* Dataset:
* BEGIN *

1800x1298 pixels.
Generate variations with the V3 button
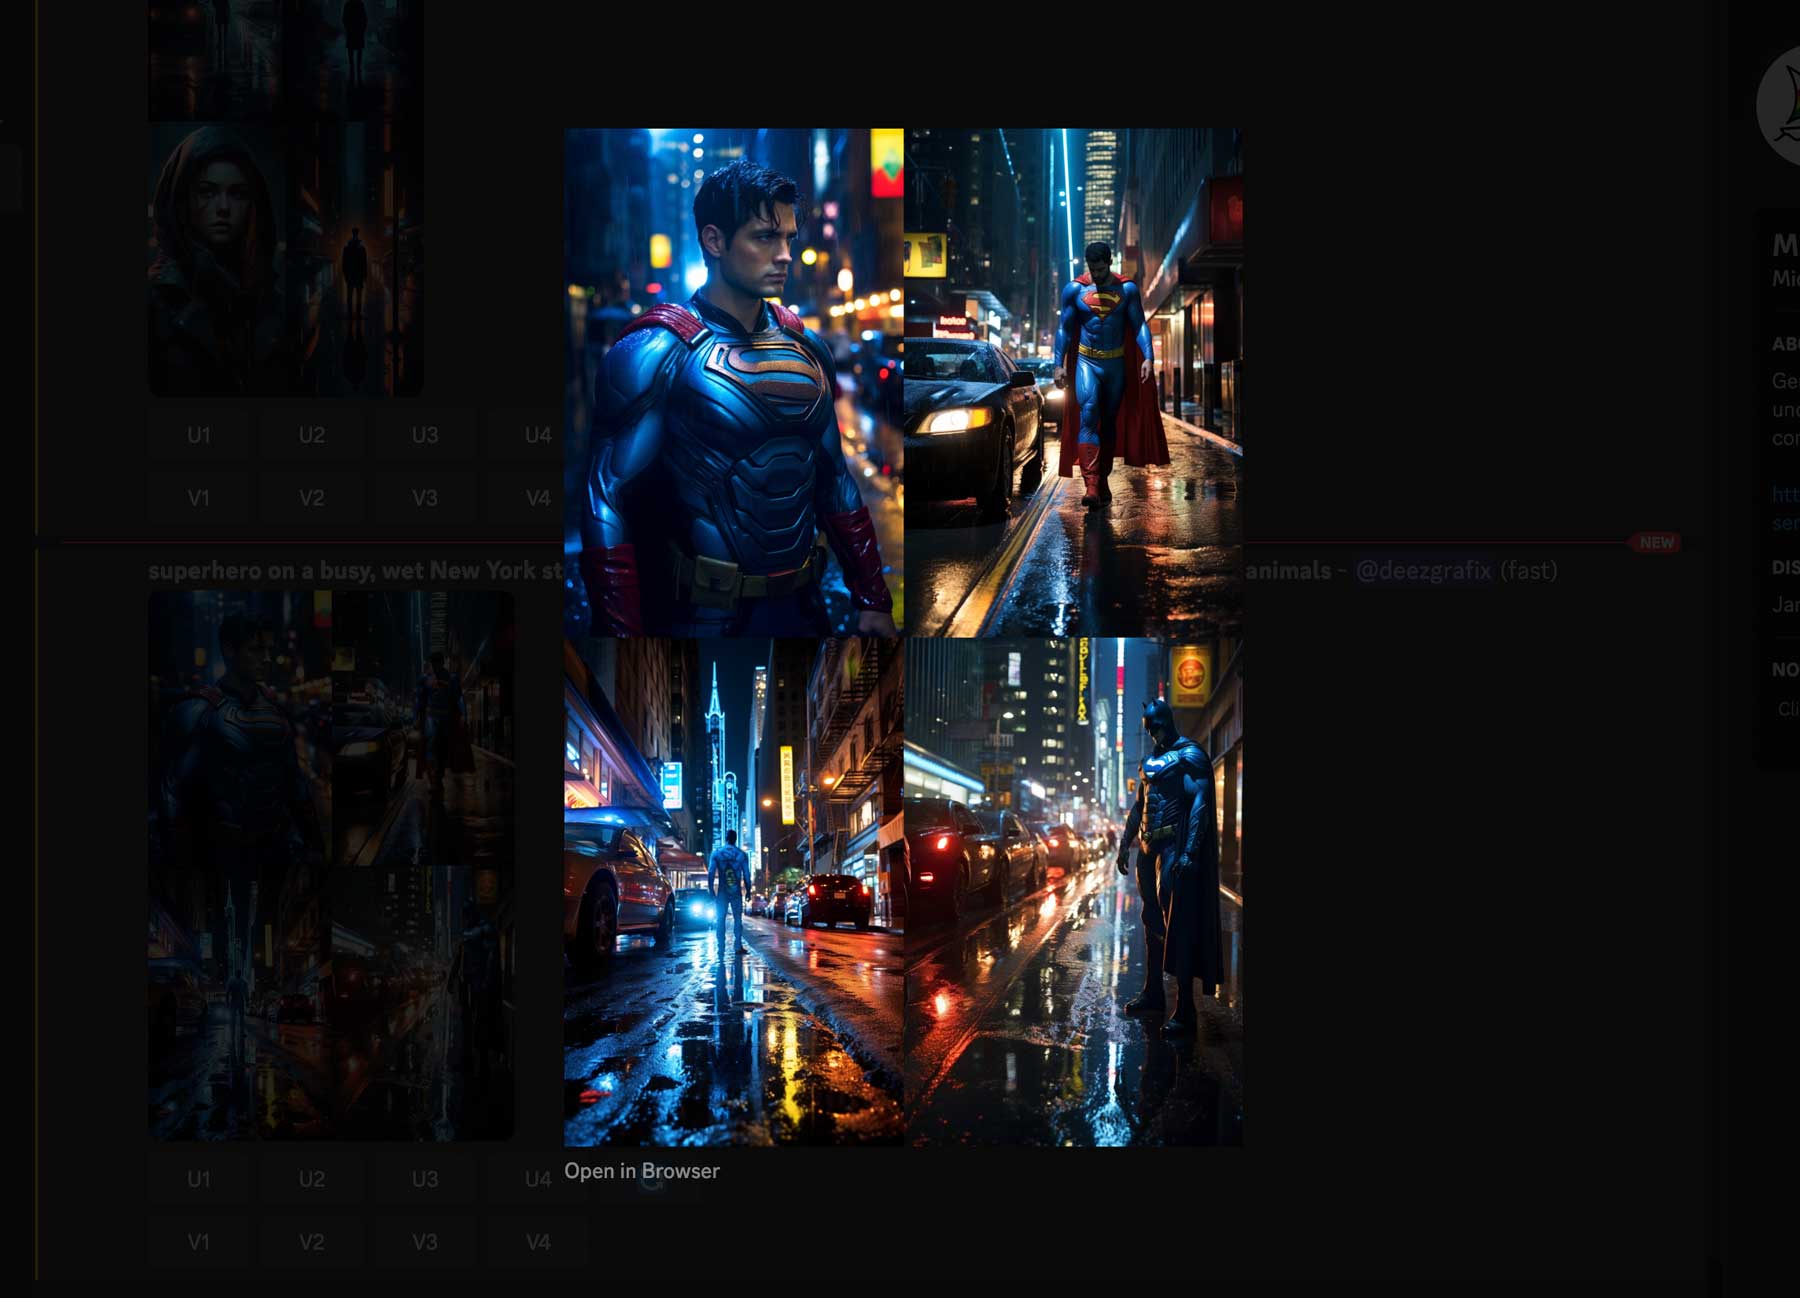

* END *
* BEGIN *

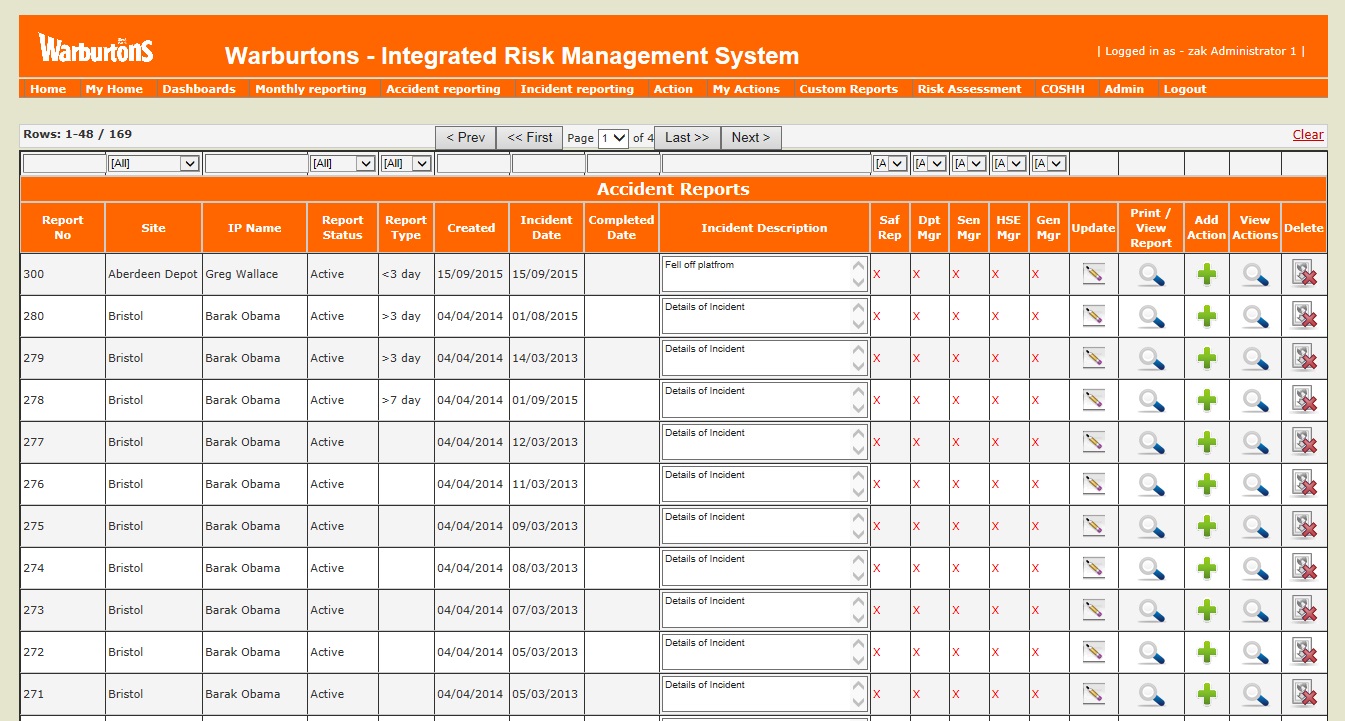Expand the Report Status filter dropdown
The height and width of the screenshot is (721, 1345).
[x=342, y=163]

* END *

* Task instructions:
Reproduce the lines from the one containing "1800x1298 pixels." to the one containing "Generate variations with the V3 button", switching "variations" to "versions" and leaving everything else unchanged.

* Solution to the problem:
1800x1298 pixels.
Generate versions with the V3 button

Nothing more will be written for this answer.